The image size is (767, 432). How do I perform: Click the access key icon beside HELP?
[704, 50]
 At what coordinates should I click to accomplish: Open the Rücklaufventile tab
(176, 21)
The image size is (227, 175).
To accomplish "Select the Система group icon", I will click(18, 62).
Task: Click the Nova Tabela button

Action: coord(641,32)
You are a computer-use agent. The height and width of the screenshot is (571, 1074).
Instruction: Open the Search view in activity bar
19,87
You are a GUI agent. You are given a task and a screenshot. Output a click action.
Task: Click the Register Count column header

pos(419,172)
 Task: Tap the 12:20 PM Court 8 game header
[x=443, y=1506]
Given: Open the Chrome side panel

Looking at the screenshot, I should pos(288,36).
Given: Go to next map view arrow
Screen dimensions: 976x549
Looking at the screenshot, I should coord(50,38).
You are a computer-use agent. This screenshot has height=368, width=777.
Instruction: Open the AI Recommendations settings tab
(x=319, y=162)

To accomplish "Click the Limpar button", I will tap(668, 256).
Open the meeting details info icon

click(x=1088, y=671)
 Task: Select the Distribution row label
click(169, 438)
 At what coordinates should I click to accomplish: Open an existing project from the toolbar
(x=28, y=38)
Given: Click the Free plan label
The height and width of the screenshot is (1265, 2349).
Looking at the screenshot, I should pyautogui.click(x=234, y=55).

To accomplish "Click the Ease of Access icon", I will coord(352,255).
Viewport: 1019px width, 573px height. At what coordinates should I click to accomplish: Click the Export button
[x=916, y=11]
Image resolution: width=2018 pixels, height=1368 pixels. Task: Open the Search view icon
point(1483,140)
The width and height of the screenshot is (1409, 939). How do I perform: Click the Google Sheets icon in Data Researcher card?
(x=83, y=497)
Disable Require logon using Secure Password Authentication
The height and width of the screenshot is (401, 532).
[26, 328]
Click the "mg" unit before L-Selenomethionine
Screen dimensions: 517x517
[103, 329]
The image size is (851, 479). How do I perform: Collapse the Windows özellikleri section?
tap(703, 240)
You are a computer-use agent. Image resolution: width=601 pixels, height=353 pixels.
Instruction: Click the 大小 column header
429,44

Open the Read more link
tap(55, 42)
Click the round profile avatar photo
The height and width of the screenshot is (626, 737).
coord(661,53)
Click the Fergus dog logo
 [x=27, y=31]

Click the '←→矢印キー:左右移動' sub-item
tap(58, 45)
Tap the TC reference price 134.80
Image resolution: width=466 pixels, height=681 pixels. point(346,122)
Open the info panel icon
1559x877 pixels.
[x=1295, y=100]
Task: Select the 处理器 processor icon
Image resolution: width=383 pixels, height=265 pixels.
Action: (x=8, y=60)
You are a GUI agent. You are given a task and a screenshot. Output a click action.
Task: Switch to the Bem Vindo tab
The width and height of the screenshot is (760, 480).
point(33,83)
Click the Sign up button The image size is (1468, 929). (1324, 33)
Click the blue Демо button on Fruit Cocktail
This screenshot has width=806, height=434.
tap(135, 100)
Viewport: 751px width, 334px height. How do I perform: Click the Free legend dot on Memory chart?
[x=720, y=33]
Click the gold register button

==========

» **Exercise**
Please reproduce every one of the lines above, from the first to the last, without changing a single character.

» **The reply**
The image size is (767, 432). How do I perform: Click the access key icon beside HELP?
[704, 50]
 At what coordinates should I click to accomplish: Open the Rücklaufventile tab
(176, 21)
The image size is (227, 175).
To accomplish "Select the Система group icon", I will click(18, 62).
Task: Click the Nova Tabela button

Action: coord(641,32)
You are a computer-use agent. The height and width of the screenshot is (571, 1074).
Instruction: Open the Search view in activity bar
19,87
You are a GUI agent. You are given a task and a screenshot. Output a click action.
Task: Click the Register Count column header

pos(419,172)
 Task: Tap the 12:20 PM Court 8 game header
[x=443, y=1506]
Given: Open the Chrome side panel

Looking at the screenshot, I should pos(288,36).
Given: Go to next map view arrow
Screen dimensions: 976x549
Looking at the screenshot, I should coord(50,38).
You are a computer-use agent. This screenshot has height=368, width=777.
Instruction: Open the AI Recommendations settings tab
(x=319, y=162)

To accomplish "Click the Limpar button", I will tap(668, 256).
Open the meeting details info icon

click(x=1088, y=671)
 Task: Select the Distribution row label
click(169, 438)
 At what coordinates should I click to accomplish: Open an existing project from the toolbar
(x=28, y=38)
Given: Click the Free plan label
The height and width of the screenshot is (1265, 2349).
Looking at the screenshot, I should pyautogui.click(x=234, y=55).

To accomplish "Click the Ease of Access icon", I will coord(352,255).
Viewport: 1019px width, 573px height. At what coordinates should I click to accomplish: Click the Export button
[x=916, y=11]
Image resolution: width=2018 pixels, height=1368 pixels. Task: Open the Search view icon
point(1483,140)
The width and height of the screenshot is (1409, 939). How do I perform: Click the Google Sheets icon in Data Researcher card?
(x=83, y=497)
Disable Require logon using Secure Password Authentication
The height and width of the screenshot is (401, 532).
[26, 328]
Click the "mg" unit before L-Selenomethionine
Screen dimensions: 517x517
[103, 329]
The image size is (851, 479). How do I perform: Collapse the Windows özellikleri section?
tap(703, 240)
You are a computer-use agent. Image resolution: width=601 pixels, height=353 pixels.
Instruction: Click the 大小 column header
429,44

Open the Read more link
tap(55, 42)
Click the round profile avatar photo
The height and width of the screenshot is (626, 737).
coord(661,53)
Click the Fergus dog logo
 [x=27, y=31]

Click the '←→矢印キー:左右移動' sub-item
tap(58, 45)
Tap the TC reference price 134.80
Image resolution: width=466 pixels, height=681 pixels. point(346,122)
Open the info panel icon
1559x877 pixels.
[x=1295, y=100]
Task: Select the 处理器 processor icon
Image resolution: width=383 pixels, height=265 pixels.
Action: (x=8, y=60)
You are a GUI agent. You are given a task and a screenshot. Output a click action.
Task: Switch to the Bem Vindo tab
The width and height of the screenshot is (760, 480).
point(33,83)
Click the Sign up button The image size is (1468, 929). (1324, 33)
Click the blue Демо button on Fruit Cocktail
This screenshot has width=806, height=434.
tap(135, 100)
Viewport: 751px width, 334px height. How do I perform: Click the Free legend dot on Memory chart?
[x=720, y=33]
Click the gold register button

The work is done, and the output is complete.